[Word and element pointing entries]
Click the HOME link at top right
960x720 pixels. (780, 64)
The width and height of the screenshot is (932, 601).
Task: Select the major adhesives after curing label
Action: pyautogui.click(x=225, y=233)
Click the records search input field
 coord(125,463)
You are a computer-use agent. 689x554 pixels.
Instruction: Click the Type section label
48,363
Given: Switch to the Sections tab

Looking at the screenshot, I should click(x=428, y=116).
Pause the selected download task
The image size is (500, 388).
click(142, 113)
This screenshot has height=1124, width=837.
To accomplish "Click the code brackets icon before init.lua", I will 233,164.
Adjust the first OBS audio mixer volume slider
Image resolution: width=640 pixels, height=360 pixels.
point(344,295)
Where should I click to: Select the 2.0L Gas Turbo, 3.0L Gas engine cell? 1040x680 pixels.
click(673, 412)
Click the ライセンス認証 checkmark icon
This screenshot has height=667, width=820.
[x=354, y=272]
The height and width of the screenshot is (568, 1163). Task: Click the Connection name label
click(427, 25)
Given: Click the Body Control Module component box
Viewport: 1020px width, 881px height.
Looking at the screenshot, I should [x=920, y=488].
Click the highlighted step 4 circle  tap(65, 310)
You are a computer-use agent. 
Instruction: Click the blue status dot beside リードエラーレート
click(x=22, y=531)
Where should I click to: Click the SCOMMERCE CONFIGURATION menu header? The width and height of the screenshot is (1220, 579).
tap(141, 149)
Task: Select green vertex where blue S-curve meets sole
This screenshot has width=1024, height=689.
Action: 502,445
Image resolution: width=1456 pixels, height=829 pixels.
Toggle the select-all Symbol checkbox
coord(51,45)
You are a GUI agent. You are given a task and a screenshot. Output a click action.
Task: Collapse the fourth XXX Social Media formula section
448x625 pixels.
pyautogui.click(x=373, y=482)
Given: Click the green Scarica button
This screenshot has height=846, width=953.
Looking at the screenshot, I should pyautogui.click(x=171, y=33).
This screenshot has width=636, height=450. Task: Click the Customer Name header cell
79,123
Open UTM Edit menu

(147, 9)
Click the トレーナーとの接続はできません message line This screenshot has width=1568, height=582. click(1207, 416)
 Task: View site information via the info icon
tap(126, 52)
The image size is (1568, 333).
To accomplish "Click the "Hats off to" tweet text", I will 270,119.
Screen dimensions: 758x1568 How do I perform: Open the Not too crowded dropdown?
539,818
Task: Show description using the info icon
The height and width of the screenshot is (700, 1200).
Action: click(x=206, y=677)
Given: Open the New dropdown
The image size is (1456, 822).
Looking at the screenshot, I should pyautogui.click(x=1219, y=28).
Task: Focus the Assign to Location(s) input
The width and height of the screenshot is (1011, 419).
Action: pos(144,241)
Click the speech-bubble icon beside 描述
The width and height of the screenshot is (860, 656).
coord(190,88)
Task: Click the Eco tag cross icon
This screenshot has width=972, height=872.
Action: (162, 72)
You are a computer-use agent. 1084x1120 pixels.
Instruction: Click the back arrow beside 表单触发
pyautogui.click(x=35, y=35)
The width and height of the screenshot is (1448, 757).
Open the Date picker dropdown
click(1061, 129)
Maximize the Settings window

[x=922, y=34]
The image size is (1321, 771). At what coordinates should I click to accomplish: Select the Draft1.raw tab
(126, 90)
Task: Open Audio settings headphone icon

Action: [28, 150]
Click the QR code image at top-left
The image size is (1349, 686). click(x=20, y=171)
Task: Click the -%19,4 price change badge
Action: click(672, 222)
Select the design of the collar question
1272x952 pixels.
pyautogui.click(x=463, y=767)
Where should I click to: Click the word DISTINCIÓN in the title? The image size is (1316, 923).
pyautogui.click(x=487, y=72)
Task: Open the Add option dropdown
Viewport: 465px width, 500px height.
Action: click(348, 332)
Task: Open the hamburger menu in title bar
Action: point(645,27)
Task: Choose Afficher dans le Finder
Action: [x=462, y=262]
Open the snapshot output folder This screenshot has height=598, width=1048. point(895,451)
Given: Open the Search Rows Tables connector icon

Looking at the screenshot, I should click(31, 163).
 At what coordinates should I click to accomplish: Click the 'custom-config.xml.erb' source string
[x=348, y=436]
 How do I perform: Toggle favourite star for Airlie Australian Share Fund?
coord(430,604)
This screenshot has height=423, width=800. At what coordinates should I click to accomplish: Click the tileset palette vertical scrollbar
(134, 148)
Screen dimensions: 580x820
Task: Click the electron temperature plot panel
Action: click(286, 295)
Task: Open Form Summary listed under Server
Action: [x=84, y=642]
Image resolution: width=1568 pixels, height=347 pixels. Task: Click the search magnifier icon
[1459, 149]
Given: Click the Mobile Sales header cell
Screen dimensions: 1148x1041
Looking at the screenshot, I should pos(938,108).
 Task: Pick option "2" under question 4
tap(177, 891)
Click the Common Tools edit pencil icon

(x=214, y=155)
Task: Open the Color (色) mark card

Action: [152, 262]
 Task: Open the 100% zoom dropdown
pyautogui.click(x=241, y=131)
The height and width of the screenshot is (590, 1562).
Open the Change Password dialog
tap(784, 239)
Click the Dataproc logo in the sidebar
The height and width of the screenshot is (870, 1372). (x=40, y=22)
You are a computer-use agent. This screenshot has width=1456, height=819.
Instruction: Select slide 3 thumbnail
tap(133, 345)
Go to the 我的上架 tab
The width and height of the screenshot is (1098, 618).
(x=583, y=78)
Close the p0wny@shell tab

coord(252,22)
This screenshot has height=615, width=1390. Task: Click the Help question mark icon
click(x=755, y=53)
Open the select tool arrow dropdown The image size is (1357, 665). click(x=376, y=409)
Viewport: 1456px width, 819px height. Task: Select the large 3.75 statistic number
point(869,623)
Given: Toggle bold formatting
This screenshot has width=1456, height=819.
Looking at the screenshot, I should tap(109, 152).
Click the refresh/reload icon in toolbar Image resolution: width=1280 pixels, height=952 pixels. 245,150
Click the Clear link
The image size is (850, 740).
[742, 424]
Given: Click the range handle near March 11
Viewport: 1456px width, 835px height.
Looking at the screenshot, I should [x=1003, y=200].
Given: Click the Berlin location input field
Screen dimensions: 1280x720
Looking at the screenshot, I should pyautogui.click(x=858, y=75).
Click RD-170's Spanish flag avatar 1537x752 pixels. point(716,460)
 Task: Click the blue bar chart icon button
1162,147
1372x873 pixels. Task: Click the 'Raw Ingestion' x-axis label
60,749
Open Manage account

> **The request**: Repeat the part of the records above that opens with the line containing "The width and height of the screenshot is (1448, 757)." and closes with the line containing "Action: [28, 150]", reproducing every line verbatim.

> **Result of the exercise**:
The width and height of the screenshot is (1448, 757).
Open the Date picker dropdown
click(1061, 129)
Maximize the Settings window

[x=922, y=34]
The image size is (1321, 771). At what coordinates should I click to accomplish: Select the Draft1.raw tab
(126, 90)
Task: Open Audio settings headphone icon

Action: [28, 150]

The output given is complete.